This tomato in articular whose name I do not know is incredibly great looking, and great tasting.  The bush on which it grows-not so pretty.  It seems as though tomatoes and tomato plants are as irresistable to bugs, fungus and disease as they are to me.  Who wants to look at hornworms, flea beetles, and cut worms?  Who wants to deal with early blight, gray wall, catfacing or blossom end rot?  Who wants to read the Texas A and M tomato disorder page?

Who really wants to look at this at the end of a season?  My theory is that vegetable plants give so much for so long, they finally succumb to every fungus and illness swirling around in the air and soil.  I am grateful to have both friends and clients who deal with all of this and more-otherwise I would never eat any home grown food. 
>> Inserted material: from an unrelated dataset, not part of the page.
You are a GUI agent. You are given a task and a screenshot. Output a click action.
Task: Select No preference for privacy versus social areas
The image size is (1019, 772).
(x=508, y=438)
Anyone who grows vegetables, fruits and herbs at home has the idea in their mind that fresh and pure is delicious and good for them, and their family.  What other reason could there be that would motivate them to work so hard, day after day?  They, like Lolo, are gardeners of the most serious sort.

The Silver Maple

A client purchased an empty lot next door to them, with the idea of completely reinventing the landscape such that two properties would read as one. Though it did not have the best looking shape in the world, there was an existing silver maple they were reluctant to take down. I understand this feeling completely; I do not like to take down trees either. I work with existing plants all the time; we would work with this one. 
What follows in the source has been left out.